Remove the M.2 Drive

Before attempting to remove one of the M.2 NVMe drives, make sure that you performed the following prerequisites:

  • Determined the location ID of the faulty M.2 drive.

  • Obtained the replacement M.2 drive and have saved the packaging for use when returning the faulty drive.

  1. Identify the M.2 NVMe that needs to be replaced:

    _images/nvme-card.png
  2. Loosen the screw of the identified M.2 drive:

    _images/nvme-card-2.png
  3. Pull the left end of the M.2 drive up about 30˚:

    _images/dgx-h100-nvme-lift-30.png
  4. To pull the M.2 out, raise it slightly, up to 30˚ and pull the drive off the socket as shown in the following figure:

    _images/dgx-h100-nvme-remove.png

Replace the M.2 Drive

  1. To insert the M.2 drive, set it at an angle and insert it into the connector:

    _images/nvme-drive-1.png
  2. Lower the M.2 drive and align it with the screw post:

    _images/nvme-drive-2.png
  3. Install and tighten the screw to secure the drive to the riser:

    _images/nvme-drive-3.png

Install the M.2 Boot Drive Carrier and Close the System

  1. Position the M.2 riser card into the system:

    _images/card-m2-riser.png
  2. Install the M.2 carrier card into the PCI riser by aligning it with the slot and then pressing it against the riser:

    _images/card-m2-riser-2.png
  3. Tighten the captive screw on the support bracket of the M.2 riser card:

    _images/dgx-h100-pci-riser-tighten.png
  4. Close the latch to secure the M.2 carrier and secure it in place:

    _images/pci-carrier-lock.png
  5. Tighten the thumb screw to make sure the locking mechanism stays in place:

    _images/rear-captive-lock.png

Integrate the New Drive and Complete Installation

  1. Return the motherboard to its regular position and power on the system.

    Refer to Motherboard Tray - Opening and Closing the IO door for more information.

  2. Boot the Operating System.

  3. Run the following command to rebuild the boot drive mirror:

    sudo nvsm start /systems/localhost/storage/volumes/md0/rebuild/
    
  4. At the Type of volume rebuild prompt, enter raid-1 and press Enter:

    PROMPT: In order to rebuild volume, volume type is required.

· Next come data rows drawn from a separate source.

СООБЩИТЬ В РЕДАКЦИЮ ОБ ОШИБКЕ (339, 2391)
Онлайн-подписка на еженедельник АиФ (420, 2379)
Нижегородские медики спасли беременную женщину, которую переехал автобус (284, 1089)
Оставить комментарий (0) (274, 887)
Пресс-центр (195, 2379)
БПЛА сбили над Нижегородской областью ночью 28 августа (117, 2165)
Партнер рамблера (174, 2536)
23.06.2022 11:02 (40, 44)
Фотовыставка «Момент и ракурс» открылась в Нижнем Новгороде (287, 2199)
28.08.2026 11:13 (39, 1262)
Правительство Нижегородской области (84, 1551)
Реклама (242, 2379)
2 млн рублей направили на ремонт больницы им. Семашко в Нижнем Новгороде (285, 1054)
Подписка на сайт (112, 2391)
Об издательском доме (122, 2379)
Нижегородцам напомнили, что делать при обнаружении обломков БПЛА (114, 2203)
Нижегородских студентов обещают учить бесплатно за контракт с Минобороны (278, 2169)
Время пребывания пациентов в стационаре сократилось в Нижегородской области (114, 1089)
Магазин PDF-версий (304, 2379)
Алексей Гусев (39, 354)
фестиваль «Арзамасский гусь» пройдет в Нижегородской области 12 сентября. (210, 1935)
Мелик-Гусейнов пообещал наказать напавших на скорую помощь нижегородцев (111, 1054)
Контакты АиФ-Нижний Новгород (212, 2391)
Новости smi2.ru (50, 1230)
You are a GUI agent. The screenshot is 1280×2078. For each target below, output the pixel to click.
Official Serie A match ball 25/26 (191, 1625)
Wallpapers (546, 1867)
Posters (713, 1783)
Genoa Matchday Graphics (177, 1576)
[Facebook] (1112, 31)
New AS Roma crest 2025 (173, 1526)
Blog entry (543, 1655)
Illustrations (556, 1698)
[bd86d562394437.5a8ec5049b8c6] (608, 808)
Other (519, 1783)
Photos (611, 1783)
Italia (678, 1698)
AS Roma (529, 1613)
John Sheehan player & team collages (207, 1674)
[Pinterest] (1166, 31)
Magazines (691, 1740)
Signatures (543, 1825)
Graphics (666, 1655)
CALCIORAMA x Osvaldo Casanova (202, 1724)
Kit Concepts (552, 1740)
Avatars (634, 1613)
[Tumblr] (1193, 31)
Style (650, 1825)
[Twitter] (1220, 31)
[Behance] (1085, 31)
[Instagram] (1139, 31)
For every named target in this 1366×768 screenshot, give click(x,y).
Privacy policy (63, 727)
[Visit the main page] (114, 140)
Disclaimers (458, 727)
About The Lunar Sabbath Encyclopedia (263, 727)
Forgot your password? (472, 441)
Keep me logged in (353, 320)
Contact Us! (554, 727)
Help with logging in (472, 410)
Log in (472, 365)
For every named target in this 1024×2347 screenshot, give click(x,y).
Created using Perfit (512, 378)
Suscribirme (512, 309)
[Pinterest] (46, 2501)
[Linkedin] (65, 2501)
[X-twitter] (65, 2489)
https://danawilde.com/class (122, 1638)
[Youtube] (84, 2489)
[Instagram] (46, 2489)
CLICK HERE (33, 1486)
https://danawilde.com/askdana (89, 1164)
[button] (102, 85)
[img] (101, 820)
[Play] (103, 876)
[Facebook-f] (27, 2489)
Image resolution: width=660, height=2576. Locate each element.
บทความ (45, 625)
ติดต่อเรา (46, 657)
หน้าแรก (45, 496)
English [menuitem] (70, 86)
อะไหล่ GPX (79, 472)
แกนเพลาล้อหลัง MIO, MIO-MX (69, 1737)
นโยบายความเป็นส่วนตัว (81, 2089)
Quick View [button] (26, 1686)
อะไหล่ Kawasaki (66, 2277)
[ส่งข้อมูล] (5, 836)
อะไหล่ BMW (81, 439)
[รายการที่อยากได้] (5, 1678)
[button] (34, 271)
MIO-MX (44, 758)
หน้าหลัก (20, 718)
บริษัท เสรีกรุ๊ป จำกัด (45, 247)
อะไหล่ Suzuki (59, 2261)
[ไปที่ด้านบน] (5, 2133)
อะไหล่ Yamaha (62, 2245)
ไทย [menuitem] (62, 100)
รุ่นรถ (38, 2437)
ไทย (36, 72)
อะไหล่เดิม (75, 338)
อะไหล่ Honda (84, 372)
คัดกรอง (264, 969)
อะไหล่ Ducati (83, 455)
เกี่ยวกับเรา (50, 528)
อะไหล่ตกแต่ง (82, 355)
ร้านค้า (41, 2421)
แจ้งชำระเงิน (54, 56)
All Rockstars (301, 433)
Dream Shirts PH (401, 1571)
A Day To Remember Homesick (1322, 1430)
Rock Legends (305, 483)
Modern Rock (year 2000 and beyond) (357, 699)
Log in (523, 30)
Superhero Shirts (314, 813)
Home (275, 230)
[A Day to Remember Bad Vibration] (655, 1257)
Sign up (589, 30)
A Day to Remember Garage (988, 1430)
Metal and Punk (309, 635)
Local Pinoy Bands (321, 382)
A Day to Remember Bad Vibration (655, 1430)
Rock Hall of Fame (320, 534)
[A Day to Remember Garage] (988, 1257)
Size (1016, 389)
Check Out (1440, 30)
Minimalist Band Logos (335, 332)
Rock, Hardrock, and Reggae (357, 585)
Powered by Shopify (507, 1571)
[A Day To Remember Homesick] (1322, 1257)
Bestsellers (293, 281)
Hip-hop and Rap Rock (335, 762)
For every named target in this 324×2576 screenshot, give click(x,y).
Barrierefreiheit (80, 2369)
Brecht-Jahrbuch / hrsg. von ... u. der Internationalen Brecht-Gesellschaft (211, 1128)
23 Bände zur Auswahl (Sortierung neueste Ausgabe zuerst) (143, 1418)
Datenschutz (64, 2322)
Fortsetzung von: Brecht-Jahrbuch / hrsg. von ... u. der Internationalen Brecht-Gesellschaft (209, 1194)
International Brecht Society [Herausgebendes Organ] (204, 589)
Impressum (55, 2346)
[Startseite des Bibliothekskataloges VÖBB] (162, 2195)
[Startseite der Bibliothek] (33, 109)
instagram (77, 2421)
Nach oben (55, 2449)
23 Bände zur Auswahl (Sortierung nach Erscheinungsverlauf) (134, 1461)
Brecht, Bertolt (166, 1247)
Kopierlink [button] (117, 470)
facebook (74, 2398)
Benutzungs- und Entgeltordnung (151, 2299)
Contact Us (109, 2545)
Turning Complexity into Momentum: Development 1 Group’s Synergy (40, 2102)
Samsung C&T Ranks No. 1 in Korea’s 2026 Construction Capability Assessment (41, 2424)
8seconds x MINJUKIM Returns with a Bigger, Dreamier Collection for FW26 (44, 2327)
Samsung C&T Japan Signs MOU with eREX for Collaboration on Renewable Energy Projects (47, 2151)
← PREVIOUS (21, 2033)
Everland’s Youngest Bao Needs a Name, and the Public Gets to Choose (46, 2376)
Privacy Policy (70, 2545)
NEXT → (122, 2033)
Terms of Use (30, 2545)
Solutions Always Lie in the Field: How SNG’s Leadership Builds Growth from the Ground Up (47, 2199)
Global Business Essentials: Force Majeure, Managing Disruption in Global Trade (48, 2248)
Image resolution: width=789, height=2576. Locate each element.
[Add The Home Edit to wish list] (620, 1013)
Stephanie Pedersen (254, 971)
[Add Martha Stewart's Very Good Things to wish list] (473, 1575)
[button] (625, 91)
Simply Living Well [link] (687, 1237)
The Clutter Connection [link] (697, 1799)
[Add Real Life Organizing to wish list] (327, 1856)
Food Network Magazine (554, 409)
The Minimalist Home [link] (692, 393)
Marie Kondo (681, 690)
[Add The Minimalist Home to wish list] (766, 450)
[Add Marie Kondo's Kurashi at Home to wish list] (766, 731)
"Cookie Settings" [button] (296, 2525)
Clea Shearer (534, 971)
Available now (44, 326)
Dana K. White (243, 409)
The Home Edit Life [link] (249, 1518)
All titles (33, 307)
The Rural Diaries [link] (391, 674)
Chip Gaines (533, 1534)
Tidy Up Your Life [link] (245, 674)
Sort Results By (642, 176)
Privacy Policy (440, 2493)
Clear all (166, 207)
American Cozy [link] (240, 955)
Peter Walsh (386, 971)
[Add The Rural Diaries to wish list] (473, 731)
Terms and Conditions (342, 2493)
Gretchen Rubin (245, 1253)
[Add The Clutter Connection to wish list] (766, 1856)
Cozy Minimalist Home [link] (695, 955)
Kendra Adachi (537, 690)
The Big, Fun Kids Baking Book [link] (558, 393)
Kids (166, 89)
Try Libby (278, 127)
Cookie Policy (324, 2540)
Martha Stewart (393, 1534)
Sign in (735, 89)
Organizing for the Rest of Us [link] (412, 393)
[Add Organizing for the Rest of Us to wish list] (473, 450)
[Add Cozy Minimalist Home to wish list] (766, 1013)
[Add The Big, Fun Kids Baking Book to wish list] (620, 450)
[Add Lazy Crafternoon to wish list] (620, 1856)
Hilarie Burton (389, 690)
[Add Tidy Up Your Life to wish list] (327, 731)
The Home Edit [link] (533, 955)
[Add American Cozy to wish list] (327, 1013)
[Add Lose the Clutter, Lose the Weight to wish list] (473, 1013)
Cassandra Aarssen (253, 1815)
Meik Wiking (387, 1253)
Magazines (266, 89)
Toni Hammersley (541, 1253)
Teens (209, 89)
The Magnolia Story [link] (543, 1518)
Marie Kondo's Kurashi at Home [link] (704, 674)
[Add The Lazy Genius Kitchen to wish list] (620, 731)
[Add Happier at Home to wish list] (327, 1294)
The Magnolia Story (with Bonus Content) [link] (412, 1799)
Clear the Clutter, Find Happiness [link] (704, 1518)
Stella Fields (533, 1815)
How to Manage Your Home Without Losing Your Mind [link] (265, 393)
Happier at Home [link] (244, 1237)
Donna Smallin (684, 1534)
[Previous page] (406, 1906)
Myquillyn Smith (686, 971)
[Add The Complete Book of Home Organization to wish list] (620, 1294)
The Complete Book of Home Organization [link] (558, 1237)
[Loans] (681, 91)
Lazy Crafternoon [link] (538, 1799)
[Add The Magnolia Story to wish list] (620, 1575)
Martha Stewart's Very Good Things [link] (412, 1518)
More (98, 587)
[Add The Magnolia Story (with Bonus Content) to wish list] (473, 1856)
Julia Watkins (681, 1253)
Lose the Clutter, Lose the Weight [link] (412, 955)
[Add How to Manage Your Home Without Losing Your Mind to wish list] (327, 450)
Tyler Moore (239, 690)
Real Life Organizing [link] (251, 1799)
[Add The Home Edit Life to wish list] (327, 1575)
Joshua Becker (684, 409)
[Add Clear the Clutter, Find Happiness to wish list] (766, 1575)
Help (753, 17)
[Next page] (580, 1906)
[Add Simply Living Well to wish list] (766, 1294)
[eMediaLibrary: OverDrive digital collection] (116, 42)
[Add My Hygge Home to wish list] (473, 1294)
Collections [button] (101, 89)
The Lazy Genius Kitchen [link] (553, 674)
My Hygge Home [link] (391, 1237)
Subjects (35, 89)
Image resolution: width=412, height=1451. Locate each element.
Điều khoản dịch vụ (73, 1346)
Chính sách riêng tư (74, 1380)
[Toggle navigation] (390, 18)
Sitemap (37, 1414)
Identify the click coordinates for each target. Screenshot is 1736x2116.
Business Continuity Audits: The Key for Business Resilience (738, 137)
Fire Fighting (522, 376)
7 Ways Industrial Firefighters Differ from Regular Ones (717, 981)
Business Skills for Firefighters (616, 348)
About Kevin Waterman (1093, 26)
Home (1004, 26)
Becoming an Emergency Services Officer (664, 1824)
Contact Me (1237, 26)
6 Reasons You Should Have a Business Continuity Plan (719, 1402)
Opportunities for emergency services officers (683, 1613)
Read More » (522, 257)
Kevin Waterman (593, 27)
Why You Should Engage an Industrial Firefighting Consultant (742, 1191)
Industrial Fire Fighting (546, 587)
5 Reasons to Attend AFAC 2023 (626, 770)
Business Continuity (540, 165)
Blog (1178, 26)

Please
         specify the volume type to rebuild from options below.
         raid-0: create raid-0 data volume
         raid-1: rebuild OS boot and root volumes
         esp:    find and replicate an empty EFI system partition
    
    Type of volume rebuild (CTRL-C to cancel): raid-1
    
  5. At the Name of spare drive prompt, enter the replacement drive name, nvme0n1 or nvme1n1, and press Enter:

    PROMPT: In order to rebuild this volume, a spare drive
         is required. Please specify the spare drive to
         use to rebuild RAID-1.
    
    Name of spare drive for RAID-1 rebuild (CTRL-C to cancel): nvmeXn1
    
  6. At the warning prompt, enter y and press Enter:

    WARNING: Once the volume rebuild process is started, the process cannot be stopped.
    Start RAID-1 rebuild on md0? [y/n] y
    

    Example Output

    Initializing rebuild ...
    
  7. Monitor the progress. After approximately 30 seconds, the following message appears:

    /systems/localhost/storage/volumes/md0/rebuild started at 2018-10-12
              15:27:26.525187
    Rebuilding RAID-1 rebuild on volume md0…
    31.0% [=============/ ]
    

    If this message remains at Initiating RAID-1 rebuild for more than 30 seconds, then there is a problem with the rebuild process. In this case, make sure the name of the replacement drive is correct and try again.

  8. Use the packaging from the new drive to ship back the failed drive back to NVIDIA Enterprise Support

Note

If your organization purchased a media retention policy, you might be able to keep failed drives for destruction. Check with NVIDIA Enterprise Support on the status of the policy for specifics.